Activation Approximations Can Incur Safety Vulnerabilities Even in Aligned LLMs: Comprehensive Analysis and Defense
Jiawen Zhang, Kejia Chen, Lipeng He, Jian Lou, Dan Li, Zunlei Feng, Mingli Song, Jian Liu, Kui Ren, Xiaohu Yang
2025-02-05
Summary
This paper talks about how a method called activation approximation, used to make large language models (LLMs) faster and more efficient, can create safety problems even in models that are designed to be safe. The researchers studied these risks and proposed a solution to reduce the vulnerabilities.
What's the problem?
LLMs are very powerful but require a lot of computing resources, especially in situations where devices have limited capabilities. Activation approximation is a technique used to make these models run faster, but it can unintentionally weaken their safety features, allowing them to produce harmful or unsafe responses.
What's the solution?
The researchers conducted a detailed safety evaluation of activation approximation techniques and found that they consistently reduce safety in LLMs. Based on their findings, they developed a method called QuadA, which strengthens the safety of LLMs while still allowing them to benefit from activation approximations. QuadA is easy to implement and ensures that the models remain safe and efficient.
Why it matters?
This research is important because it highlights hidden risks in making AI models more efficient and provides a way to address these risks. By improving both the speed and safety of LLMs, this work makes them more reliable for real-world applications where safety is critical.
Abstract
Large Language Models (LLMs) have showcased remarkable capabilities across various domains.

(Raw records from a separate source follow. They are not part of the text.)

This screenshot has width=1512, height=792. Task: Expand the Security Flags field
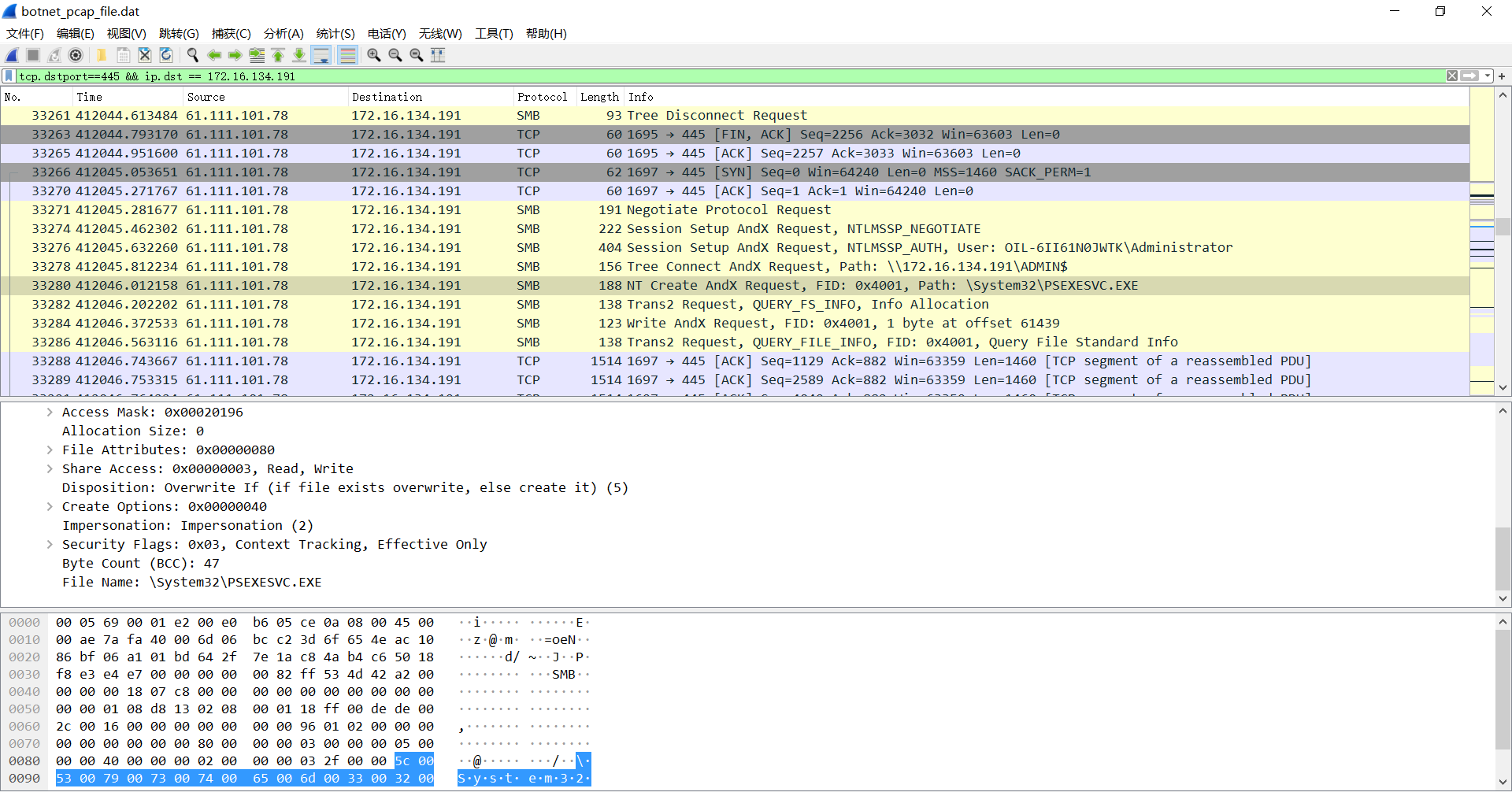tap(50, 544)
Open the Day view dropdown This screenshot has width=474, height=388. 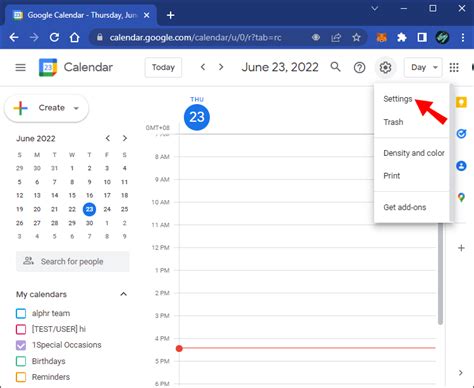[423, 68]
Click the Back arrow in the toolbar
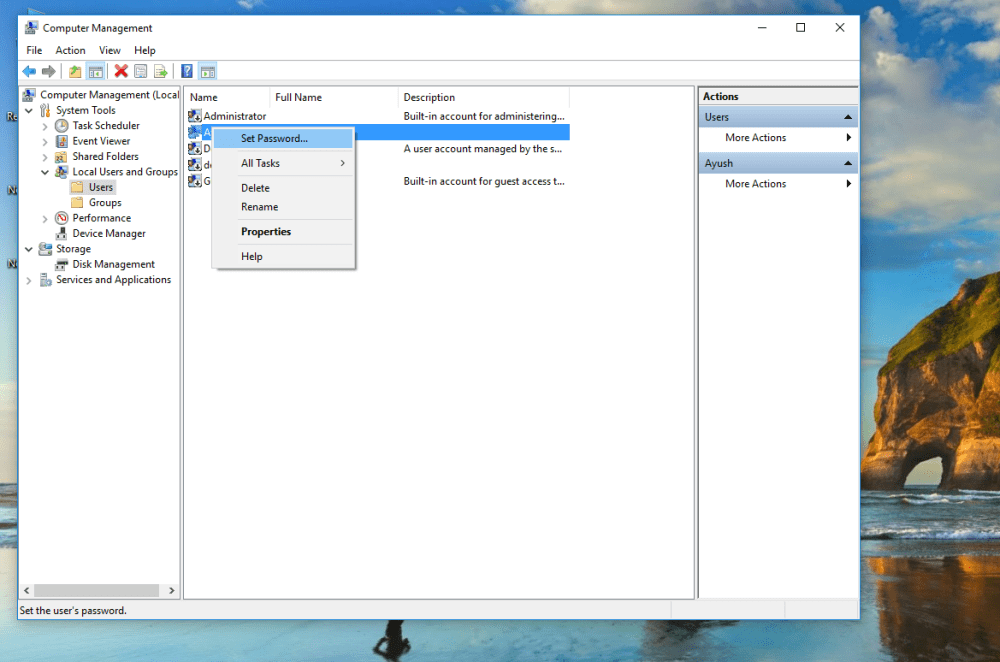Image resolution: width=1000 pixels, height=662 pixels. click(x=29, y=71)
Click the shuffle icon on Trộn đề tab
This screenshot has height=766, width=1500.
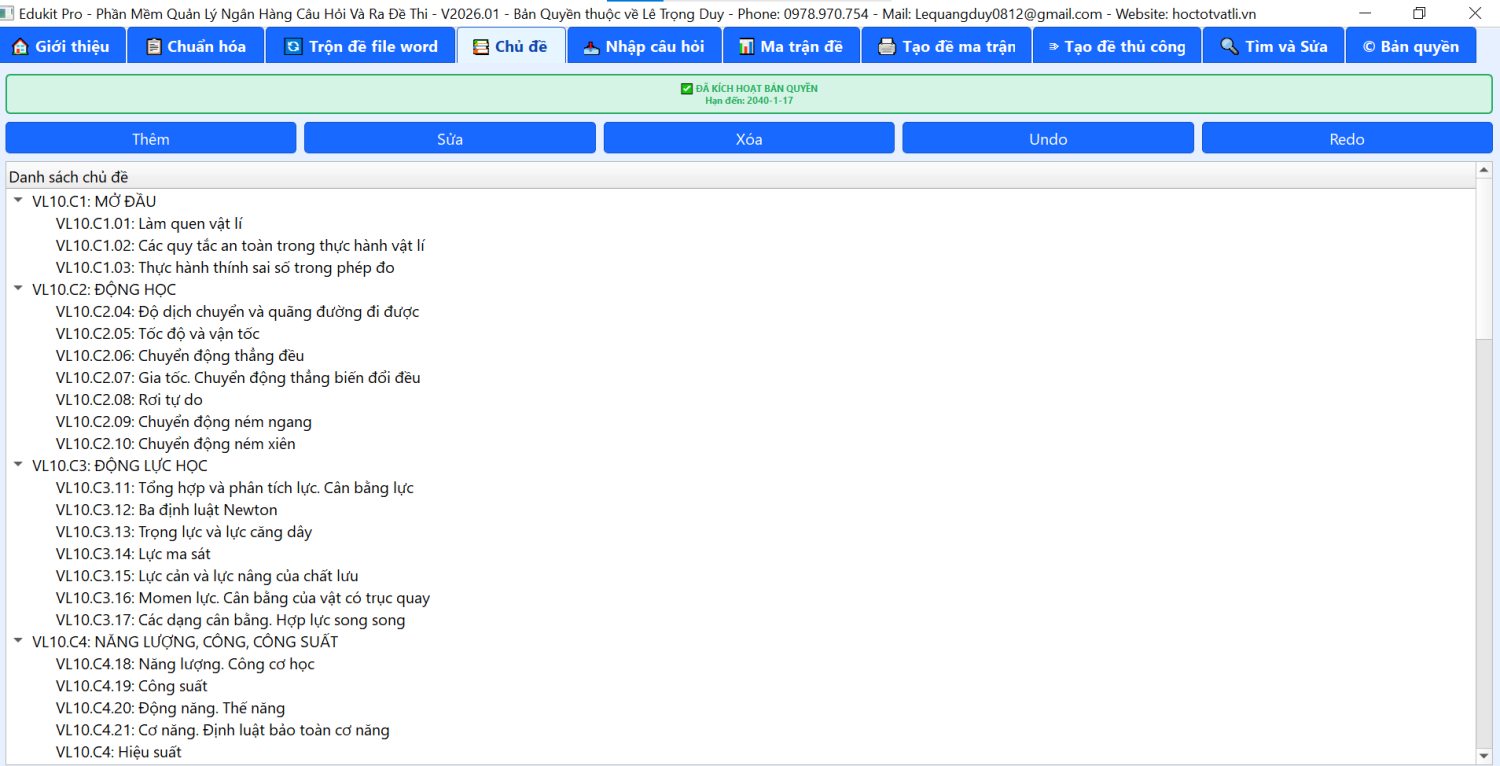(293, 47)
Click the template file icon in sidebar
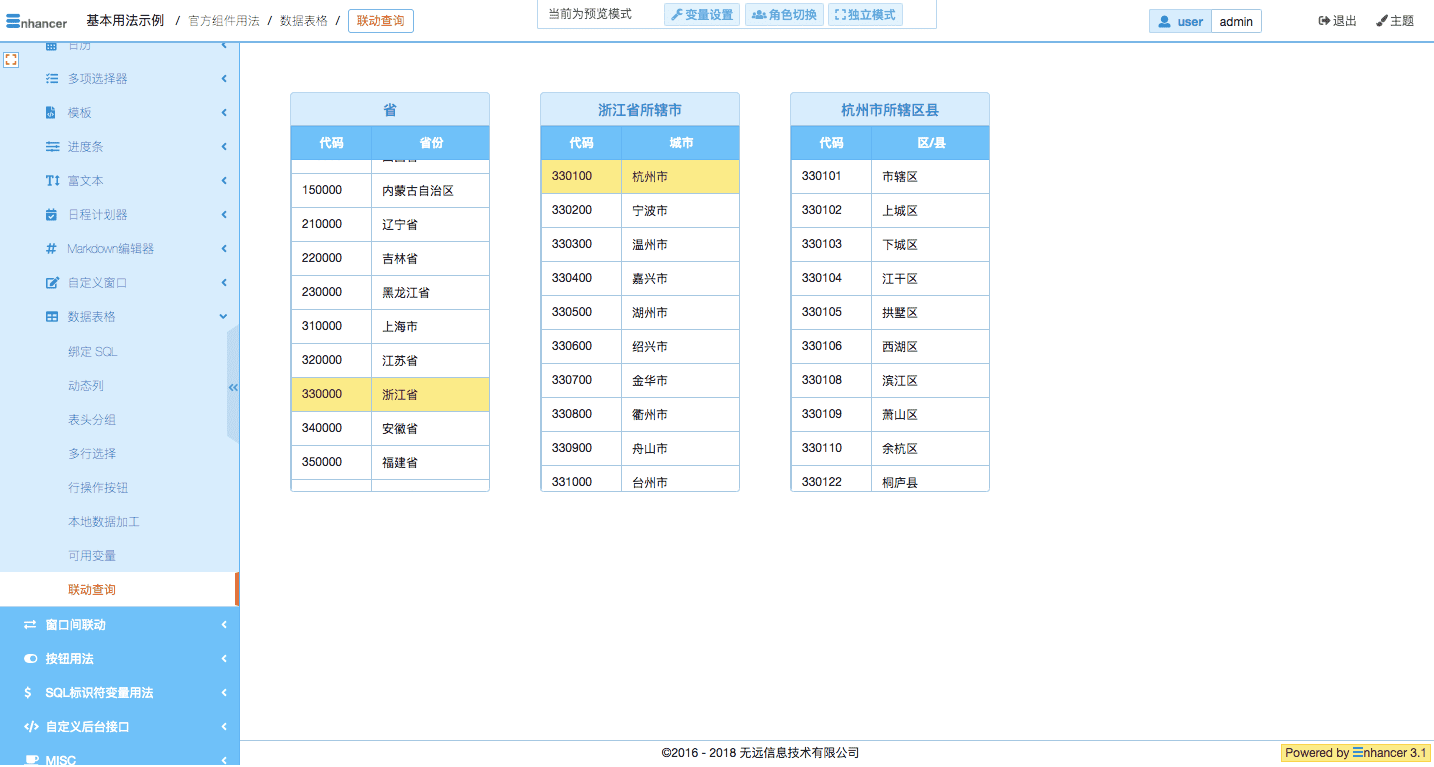The width and height of the screenshot is (1434, 767). tap(52, 113)
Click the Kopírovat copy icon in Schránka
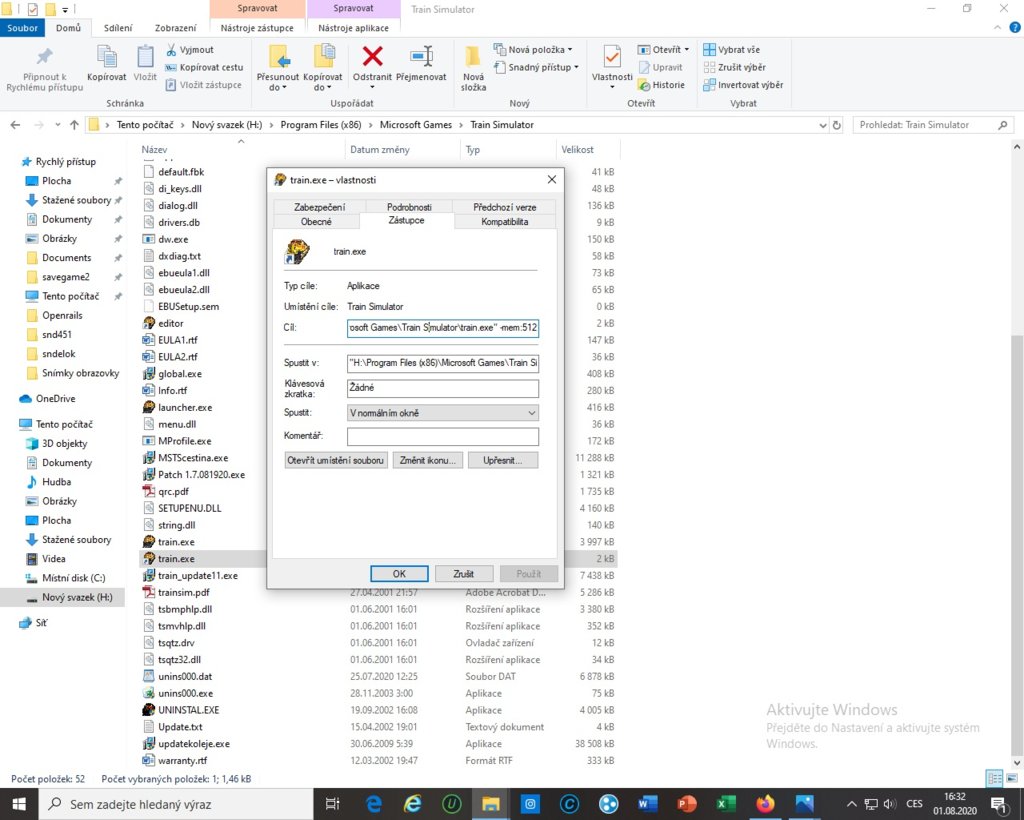The height and width of the screenshot is (820, 1024). click(x=106, y=58)
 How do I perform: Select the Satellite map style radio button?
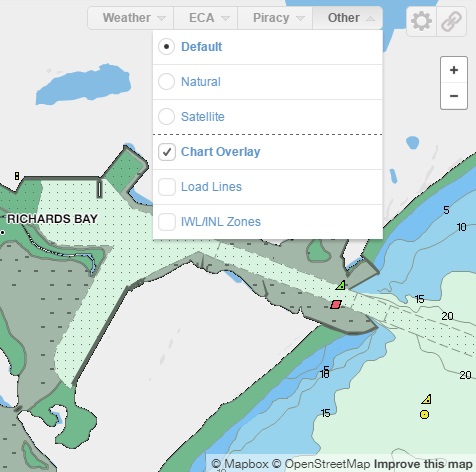click(166, 117)
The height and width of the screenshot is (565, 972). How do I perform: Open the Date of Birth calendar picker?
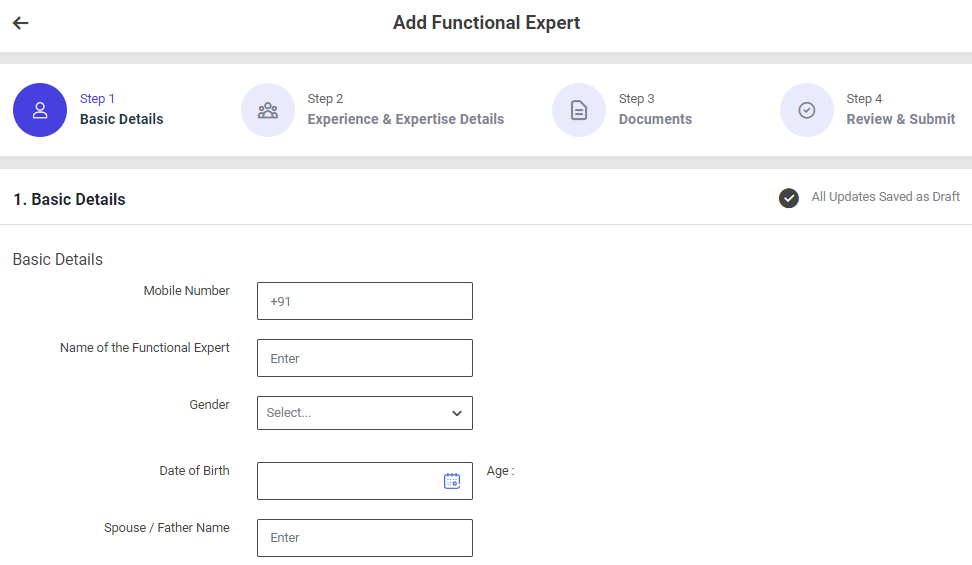[452, 481]
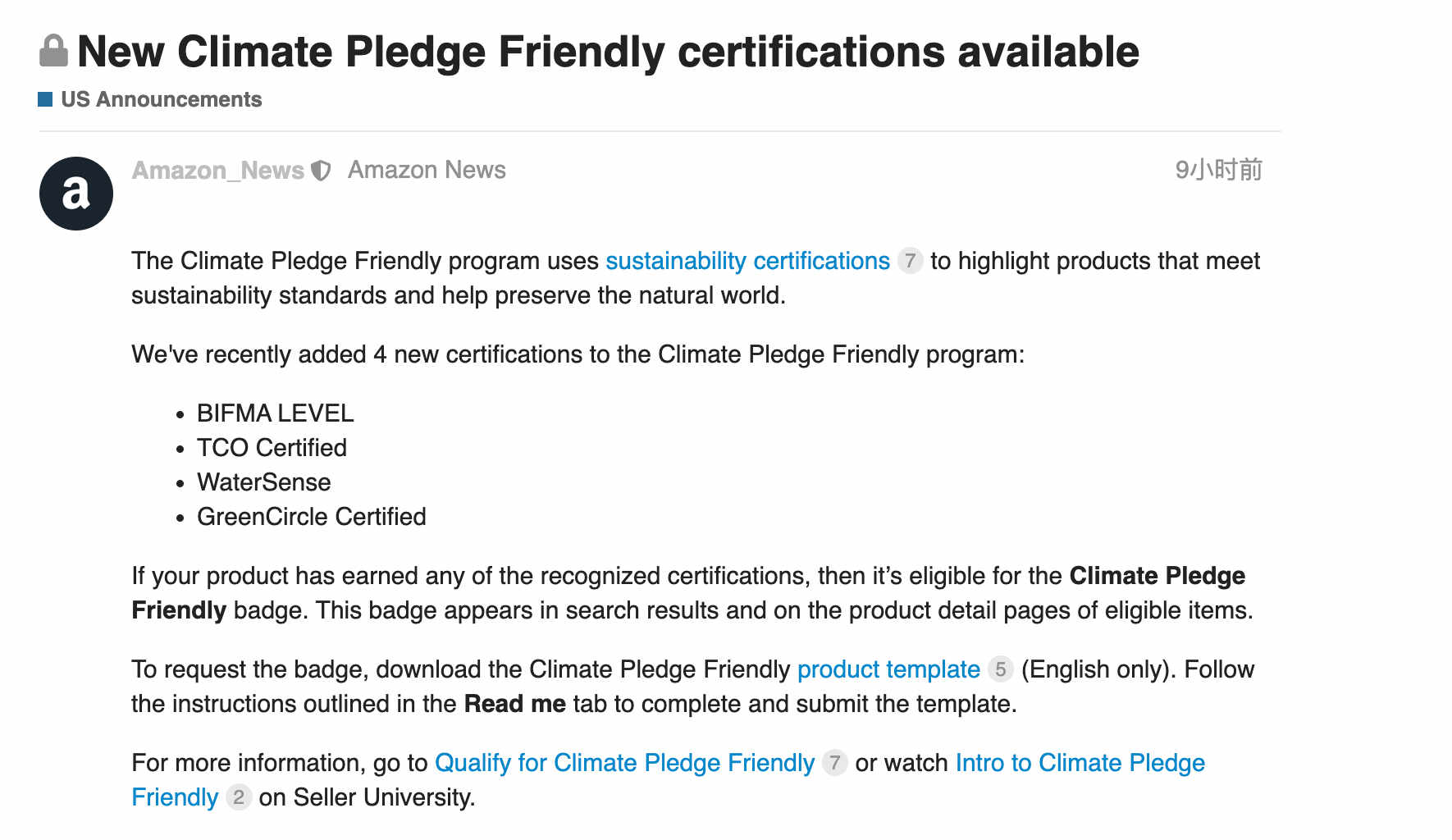Click the BIFMA LEVEL list item
The height and width of the screenshot is (840, 1452).
coord(275,413)

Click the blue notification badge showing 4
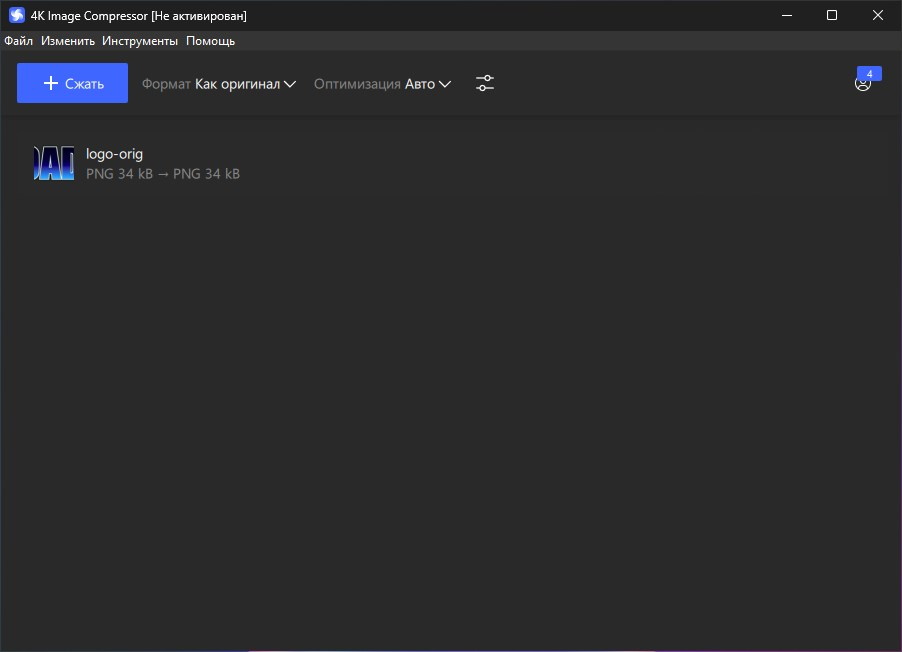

Accompanying the evolving capabilities and expanding deployment scenarios of LLMs, their deployment challenges escalate due to their sheer scale and the advanced yet complex activation designs prevalent in notable model series, such as Llama, Gemma, and Mistral. These challenges have become particularly pronounced in resource-constrained deployment scenarios, where mitigating inference efficiency bottlenecks is imperative. Among various recent efforts, activation approximation has emerged as a promising avenue for pursuing inference efficiency, sometimes considered indispensable in applications such as private inference. Despite achieving substantial speedups with minimal impact on utility, even appearing sound and practical for real-world deployment, the safety implications of activation approximations remain unclear. In this work, we fill this critical gap in LLM safety by conducting the first systematic safety evaluation of activation approximations. Our safety vetting spans seven sota techniques across three popular categories, revealing consistent safety degradation across ten safety-aligned LLMs.